◆ **What you will do**:
Reproduce the following entries verbatim, each one complete.

◆ **Raw data**:
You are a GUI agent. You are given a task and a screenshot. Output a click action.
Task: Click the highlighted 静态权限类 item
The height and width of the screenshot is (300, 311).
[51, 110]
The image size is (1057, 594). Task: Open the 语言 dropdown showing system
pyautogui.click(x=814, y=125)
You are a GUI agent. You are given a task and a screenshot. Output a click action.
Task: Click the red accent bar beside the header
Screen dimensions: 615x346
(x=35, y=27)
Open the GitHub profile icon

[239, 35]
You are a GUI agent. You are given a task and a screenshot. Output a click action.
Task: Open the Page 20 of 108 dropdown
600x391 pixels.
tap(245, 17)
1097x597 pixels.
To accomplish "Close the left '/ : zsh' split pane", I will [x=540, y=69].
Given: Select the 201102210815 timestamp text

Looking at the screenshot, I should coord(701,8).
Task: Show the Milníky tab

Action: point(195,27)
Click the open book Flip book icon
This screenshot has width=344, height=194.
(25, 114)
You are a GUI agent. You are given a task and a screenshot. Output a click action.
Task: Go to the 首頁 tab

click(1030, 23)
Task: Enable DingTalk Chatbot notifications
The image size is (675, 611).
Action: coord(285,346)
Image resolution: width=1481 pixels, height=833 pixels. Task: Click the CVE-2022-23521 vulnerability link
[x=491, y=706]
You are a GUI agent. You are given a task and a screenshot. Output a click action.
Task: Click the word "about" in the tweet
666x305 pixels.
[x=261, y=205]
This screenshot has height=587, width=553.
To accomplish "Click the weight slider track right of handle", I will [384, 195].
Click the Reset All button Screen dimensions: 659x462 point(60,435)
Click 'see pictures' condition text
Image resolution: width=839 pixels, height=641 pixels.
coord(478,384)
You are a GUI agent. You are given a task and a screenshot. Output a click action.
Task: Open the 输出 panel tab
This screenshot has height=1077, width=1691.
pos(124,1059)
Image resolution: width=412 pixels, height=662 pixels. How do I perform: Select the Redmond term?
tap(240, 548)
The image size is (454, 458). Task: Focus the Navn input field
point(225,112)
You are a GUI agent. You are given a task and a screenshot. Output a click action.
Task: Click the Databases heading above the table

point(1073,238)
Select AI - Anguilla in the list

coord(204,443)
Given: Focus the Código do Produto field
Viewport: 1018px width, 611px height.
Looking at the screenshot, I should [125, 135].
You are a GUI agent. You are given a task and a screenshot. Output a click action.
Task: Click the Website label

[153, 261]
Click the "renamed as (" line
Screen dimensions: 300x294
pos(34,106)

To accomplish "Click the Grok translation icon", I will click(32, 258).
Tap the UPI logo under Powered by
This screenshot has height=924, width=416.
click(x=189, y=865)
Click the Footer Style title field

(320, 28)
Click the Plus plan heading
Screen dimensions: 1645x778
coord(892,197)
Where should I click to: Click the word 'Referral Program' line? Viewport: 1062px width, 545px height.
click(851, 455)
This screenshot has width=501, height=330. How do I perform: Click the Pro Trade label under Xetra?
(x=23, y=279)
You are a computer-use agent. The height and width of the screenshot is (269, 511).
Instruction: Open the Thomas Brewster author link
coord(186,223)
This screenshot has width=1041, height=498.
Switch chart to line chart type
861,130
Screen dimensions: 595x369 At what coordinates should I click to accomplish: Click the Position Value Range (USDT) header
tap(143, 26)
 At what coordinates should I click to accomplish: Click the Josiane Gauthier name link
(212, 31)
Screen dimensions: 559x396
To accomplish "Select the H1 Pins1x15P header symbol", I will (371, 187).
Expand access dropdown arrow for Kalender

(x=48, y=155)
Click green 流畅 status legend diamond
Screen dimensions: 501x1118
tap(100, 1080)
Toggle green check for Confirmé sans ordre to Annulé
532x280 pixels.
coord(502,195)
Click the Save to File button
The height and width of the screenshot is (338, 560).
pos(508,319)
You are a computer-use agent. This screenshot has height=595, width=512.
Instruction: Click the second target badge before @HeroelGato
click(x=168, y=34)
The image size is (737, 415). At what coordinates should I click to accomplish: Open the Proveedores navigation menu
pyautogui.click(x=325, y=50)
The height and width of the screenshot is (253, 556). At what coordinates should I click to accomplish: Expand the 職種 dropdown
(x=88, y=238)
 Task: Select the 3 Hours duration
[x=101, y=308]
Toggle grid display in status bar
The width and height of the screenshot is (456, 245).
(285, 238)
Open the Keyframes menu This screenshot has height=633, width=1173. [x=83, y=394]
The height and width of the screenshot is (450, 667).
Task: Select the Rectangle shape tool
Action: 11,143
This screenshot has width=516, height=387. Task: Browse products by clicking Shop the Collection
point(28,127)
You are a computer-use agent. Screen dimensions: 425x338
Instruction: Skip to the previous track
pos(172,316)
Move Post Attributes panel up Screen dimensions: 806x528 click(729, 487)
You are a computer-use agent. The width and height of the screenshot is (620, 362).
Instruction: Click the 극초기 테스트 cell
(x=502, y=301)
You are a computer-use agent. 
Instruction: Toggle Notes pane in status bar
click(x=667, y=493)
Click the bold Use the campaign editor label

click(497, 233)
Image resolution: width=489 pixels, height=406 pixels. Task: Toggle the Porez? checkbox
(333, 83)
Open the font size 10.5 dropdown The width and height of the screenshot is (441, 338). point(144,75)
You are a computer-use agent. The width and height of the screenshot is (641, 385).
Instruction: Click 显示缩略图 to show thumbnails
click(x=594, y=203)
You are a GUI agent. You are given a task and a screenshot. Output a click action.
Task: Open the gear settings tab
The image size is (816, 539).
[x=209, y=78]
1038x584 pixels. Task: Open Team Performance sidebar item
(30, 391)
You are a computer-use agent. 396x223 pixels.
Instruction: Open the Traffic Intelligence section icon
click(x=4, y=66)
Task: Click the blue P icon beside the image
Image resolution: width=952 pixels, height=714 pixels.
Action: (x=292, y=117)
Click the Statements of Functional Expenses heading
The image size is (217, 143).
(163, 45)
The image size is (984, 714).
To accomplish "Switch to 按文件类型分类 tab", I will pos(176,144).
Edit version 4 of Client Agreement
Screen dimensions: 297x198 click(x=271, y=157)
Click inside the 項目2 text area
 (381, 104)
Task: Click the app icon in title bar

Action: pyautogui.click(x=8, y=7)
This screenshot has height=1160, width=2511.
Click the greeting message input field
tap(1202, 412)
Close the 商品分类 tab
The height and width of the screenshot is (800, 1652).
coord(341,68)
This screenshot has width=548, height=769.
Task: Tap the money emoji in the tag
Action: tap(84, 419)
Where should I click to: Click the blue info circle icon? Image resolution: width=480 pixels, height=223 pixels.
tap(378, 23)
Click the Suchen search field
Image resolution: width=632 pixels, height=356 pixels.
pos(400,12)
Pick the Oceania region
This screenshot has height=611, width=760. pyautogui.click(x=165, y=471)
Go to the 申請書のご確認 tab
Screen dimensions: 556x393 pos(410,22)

◆ **Response below**:
You are a GUI agent. You are given a task and a screenshot. Output a click action.
Task: Click the highlighted 静态权限类 item
The height and width of the screenshot is (300, 311).
[51, 110]
The image size is (1057, 594). Task: Open the 语言 dropdown showing system
pyautogui.click(x=814, y=125)
You are a GUI agent. You are given a task and a screenshot. Output a click action.
Task: Click the red accent bar beside the header
Screen dimensions: 615x346
(x=35, y=27)
Open the GitHub profile icon

[239, 35]
You are a GUI agent. You are given a task and a screenshot. Output a click action.
Task: Open the Page 20 of 108 dropdown
600x391 pixels.
tap(245, 17)
1097x597 pixels.
To accomplish "Close the left '/ : zsh' split pane", I will [x=540, y=69].
Given: Select the 201102210815 timestamp text

Looking at the screenshot, I should coord(701,8).
Task: Show the Milníky tab

Action: point(195,27)
Click the open book Flip book icon
This screenshot has width=344, height=194.
(25, 114)
You are a GUI agent. You are given a task and a screenshot. Output a click action.
Task: Go to the 首頁 tab

click(1030, 23)
Task: Enable DingTalk Chatbot notifications
The image size is (675, 611).
Action: coord(285,346)
Image resolution: width=1481 pixels, height=833 pixels. Task: Click the CVE-2022-23521 vulnerability link
[x=491, y=706]
You are a GUI agent. You are given a task and a screenshot. Output a click action.
Task: Click the word "about" in the tweet
666x305 pixels.
[x=261, y=205]
This screenshot has height=587, width=553.
To accomplish "Click the weight slider track right of handle", I will [384, 195].
Click the Reset All button Screen dimensions: 659x462 point(60,435)
Click 'see pictures' condition text
Image resolution: width=839 pixels, height=641 pixels.
coord(478,384)
You are a GUI agent. You are given a task and a screenshot. Output a click action.
Task: Open the 输出 panel tab
This screenshot has height=1077, width=1691.
pos(124,1059)
Image resolution: width=412 pixels, height=662 pixels. How do I perform: Select the Redmond term?
tap(240, 548)
The image size is (454, 458). Task: Focus the Navn input field
point(225,112)
You are a GUI agent. You are given a task and a screenshot. Output a click action.
Task: Click the Databases heading above the table

point(1073,238)
Select AI - Anguilla in the list

coord(204,443)
Given: Focus the Código do Produto field
Viewport: 1018px width, 611px height.
Looking at the screenshot, I should [125, 135].
You are a GUI agent. You are given a task and a screenshot. Output a click action.
Task: Click the Website label

[153, 261]
Click the "renamed as (" line
Screen dimensions: 300x294
pos(34,106)

To accomplish "Click the Grok translation icon", I will click(32, 258).
Tap the UPI logo under Powered by
This screenshot has height=924, width=416.
click(x=189, y=865)
Click the Footer Style title field

(320, 28)
Click the Plus plan heading
Screen dimensions: 1645x778
coord(892,197)
Where should I click to: Click the word 'Referral Program' line? Viewport: 1062px width, 545px height.
click(851, 455)
This screenshot has width=501, height=330. How do I perform: Click the Pro Trade label under Xetra?
(x=23, y=279)
You are a computer-use agent. The height and width of the screenshot is (269, 511).
Instruction: Open the Thomas Brewster author link
coord(186,223)
This screenshot has width=1041, height=498.
Switch chart to line chart type
861,130
Screen dimensions: 595x369 At what coordinates should I click to accomplish: Click the Position Value Range (USDT) header
tap(143, 26)
 At what coordinates should I click to accomplish: Click the Josiane Gauthier name link
(212, 31)
Screen dimensions: 559x396
To accomplish "Select the H1 Pins1x15P header symbol", I will (371, 187).
Expand access dropdown arrow for Kalender

(x=48, y=155)
Click green 流畅 status legend diamond
Screen dimensions: 501x1118
tap(100, 1080)
Toggle green check for Confirmé sans ordre to Annulé
532x280 pixels.
coord(502,195)
Click the Save to File button
The height and width of the screenshot is (338, 560).
pos(508,319)
You are a computer-use agent. This screenshot has height=595, width=512.
Instruction: Click the second target badge before @HeroelGato
click(x=168, y=34)
The image size is (737, 415). At what coordinates should I click to accomplish: Open the Proveedores navigation menu
pyautogui.click(x=325, y=50)
The height and width of the screenshot is (253, 556). At what coordinates should I click to accomplish: Expand the 職種 dropdown
(x=88, y=238)
 Task: Select the 3 Hours duration
[x=101, y=308]
Toggle grid display in status bar
The width and height of the screenshot is (456, 245).
(285, 238)
Open the Keyframes menu This screenshot has height=633, width=1173. [x=83, y=394]
The height and width of the screenshot is (450, 667).
Task: Select the Rectangle shape tool
Action: 11,143
This screenshot has width=516, height=387. Task: Browse products by clicking Shop the Collection
point(28,127)
You are a computer-use agent. Screen dimensions: 425x338
Instruction: Skip to the previous track
pos(172,316)
Move Post Attributes panel up Screen dimensions: 806x528 click(729, 487)
You are a computer-use agent. The width and height of the screenshot is (620, 362).
Instruction: Click the 극초기 테스트 cell
(x=502, y=301)
You are a computer-use agent. 
Instruction: Toggle Notes pane in status bar
click(x=667, y=493)
Click the bold Use the campaign editor label

click(497, 233)
Image resolution: width=489 pixels, height=406 pixels. Task: Toggle the Porez? checkbox
(333, 83)
Open the font size 10.5 dropdown The width and height of the screenshot is (441, 338). point(144,75)
You are a computer-use agent. The width and height of the screenshot is (641, 385).
Instruction: Click 显示缩略图 to show thumbnails
click(x=594, y=203)
You are a GUI agent. You are given a task and a screenshot. Output a click action.
Task: Open the gear settings tab
The image size is (816, 539).
[x=209, y=78]
1038x584 pixels. Task: Open Team Performance sidebar item
(30, 391)
You are a computer-use agent. 396x223 pixels.
Instruction: Open the Traffic Intelligence section icon
click(x=4, y=66)
Task: Click the blue P icon beside the image
Image resolution: width=952 pixels, height=714 pixels.
Action: (x=292, y=117)
Click the Statements of Functional Expenses heading
The image size is (217, 143).
(163, 45)
The image size is (984, 714).
To accomplish "Switch to 按文件类型分类 tab", I will pos(176,144).
Edit version 4 of Client Agreement
Screen dimensions: 297x198 click(x=271, y=157)
Click inside the 項目2 text area
 (381, 104)
Task: Click the app icon in title bar

Action: pyautogui.click(x=8, y=7)
This screenshot has height=1160, width=2511.
Click the greeting message input field
tap(1202, 412)
Close the 商品分类 tab
The height and width of the screenshot is (800, 1652).
coord(341,68)
This screenshot has width=548, height=769.
Task: Tap the money emoji in the tag
Action: tap(84, 419)
Where should I click to: Click the blue info circle icon? Image resolution: width=480 pixels, height=223 pixels.
tap(378, 23)
Click the Suchen search field
Image resolution: width=632 pixels, height=356 pixels.
pos(400,12)
Pick the Oceania region
This screenshot has height=611, width=760. pyautogui.click(x=165, y=471)
Go to the 申請書のご確認 tab
Screen dimensions: 556x393 pos(410,22)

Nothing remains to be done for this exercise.